Seu objetivo:
Na pergunta dirigida a Elizandra no trecho abaixo, quais palavras formam a sequência ligada por hífens?

Trecho fornecido:
__________

Com pandemia essa questão voltou forte, ainda não consegui colocar em prática a difusão por meio do e-book. O que tenho feito é uma venda informal do pdf para algum pesquisador fora do país que quer muito ter acesso ao livro, mas o envio [por conta do frete] fica inviável. É algo que vamos precisar refletir sobre pois minha geração pegou essa transição analógica para o digital tivemos que nos adaptar rapidamente para ter algum acesso de trabalho e conseguir sobreviver financeiramente dentro desse novo cenário. Preciso amadurecer essa questão dos e-books e pesquisar um pouco mais também.

Ser mulher não é uma tarefa fácil no Brasil. Ser mulher e escritora muito menos. Agora, ser mulher-escritora-negra-periférica e ainda por cima ativista dever algo dificílimo; quais são as lutas — e os preconceitos — cotidianas que uma mulher como ti, Elizandra enfrenta?

Essa penúltima questão é tipo aquela bomba jornalística, dizem que as últimas perguntas são aquelas que realmente o jornalista queria saber.

Hahaha, se você diz...

__________

Dados fornecidos:
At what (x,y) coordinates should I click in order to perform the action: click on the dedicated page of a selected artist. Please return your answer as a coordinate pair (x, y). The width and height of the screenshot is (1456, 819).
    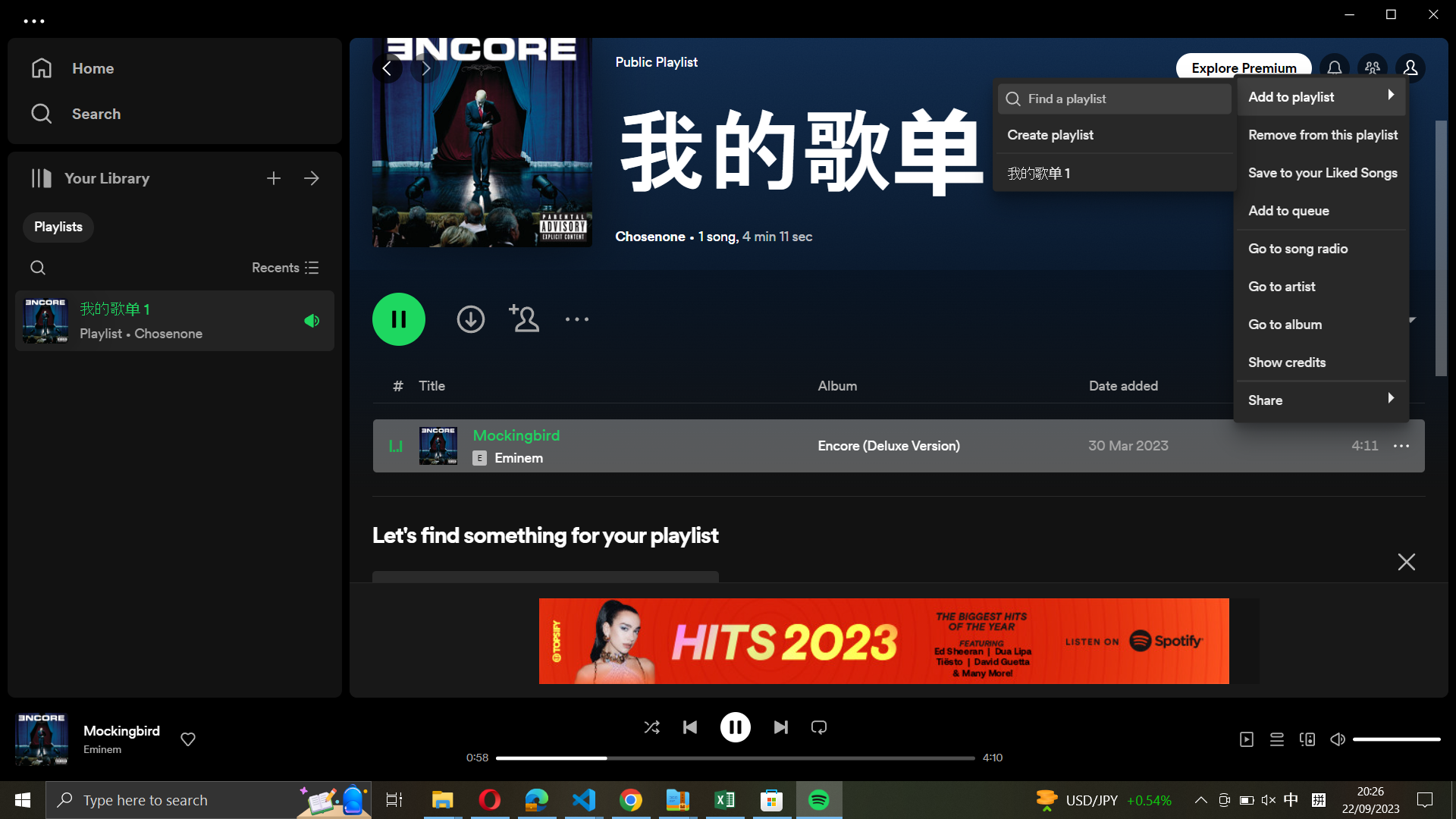
    Looking at the image, I should click on (1320, 284).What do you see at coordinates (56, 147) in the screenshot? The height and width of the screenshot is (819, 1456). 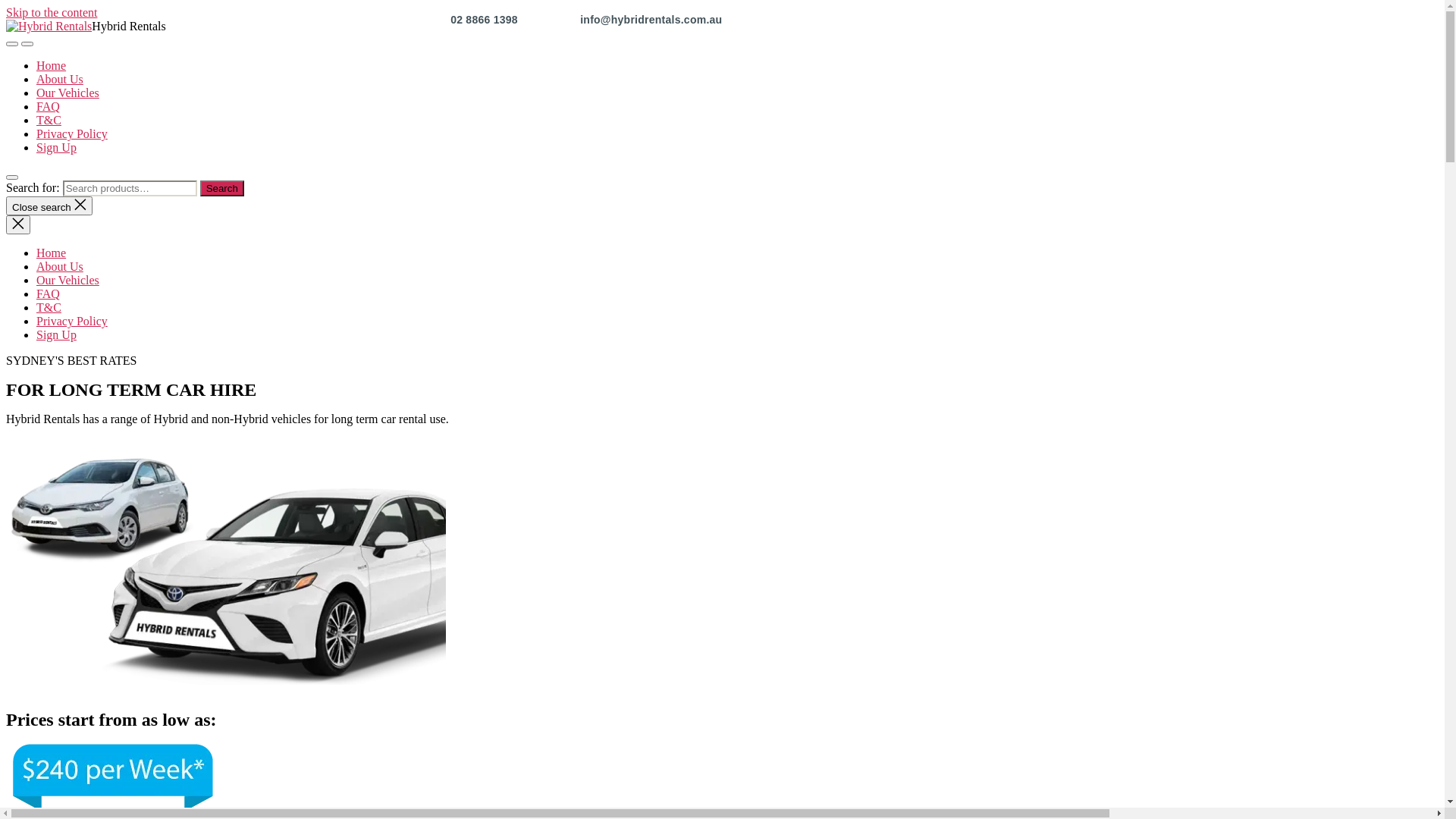 I see `'Sign Up'` at bounding box center [56, 147].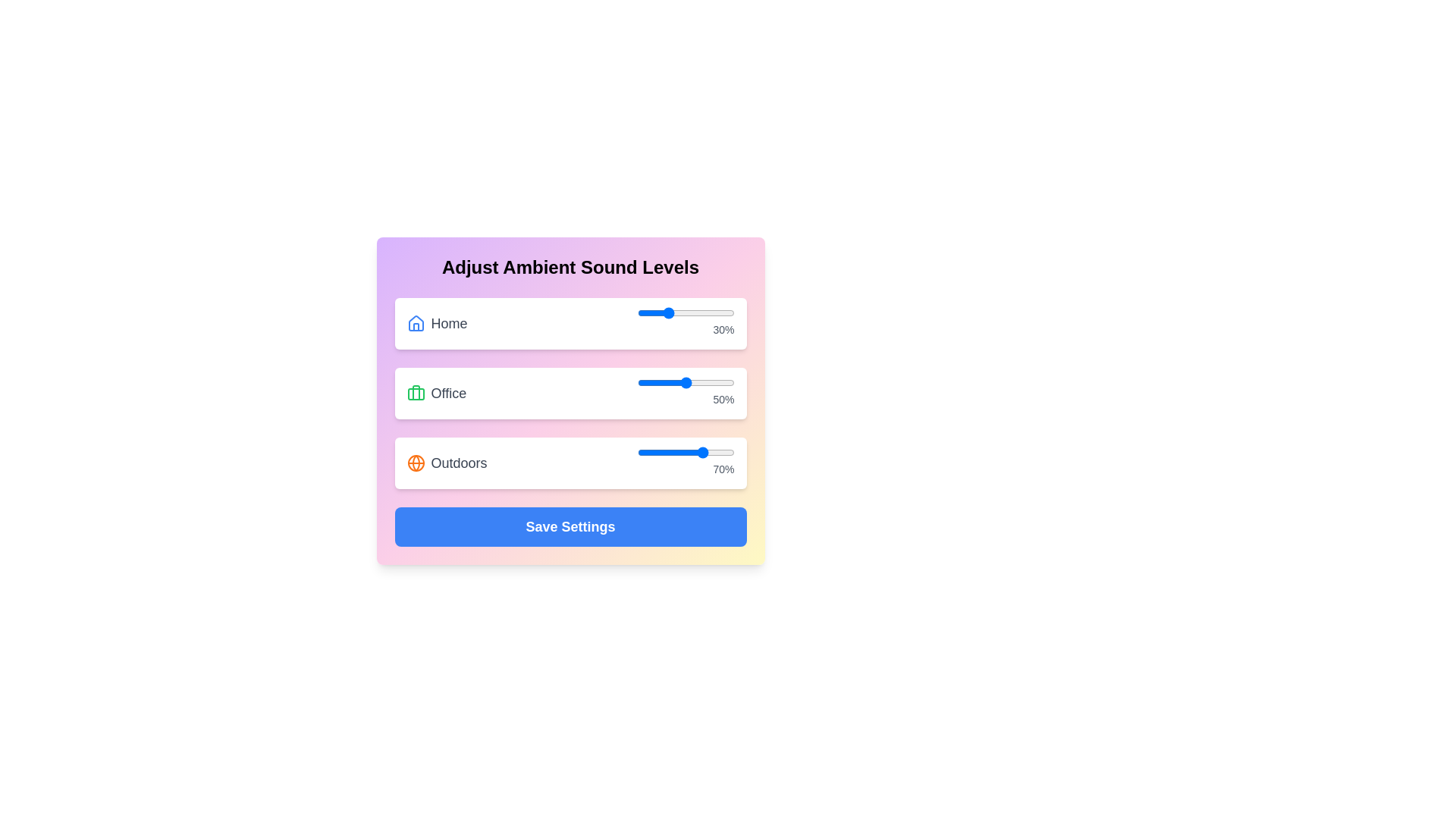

__________

Resposta abaixo:
mulher, escritora, negra, periférica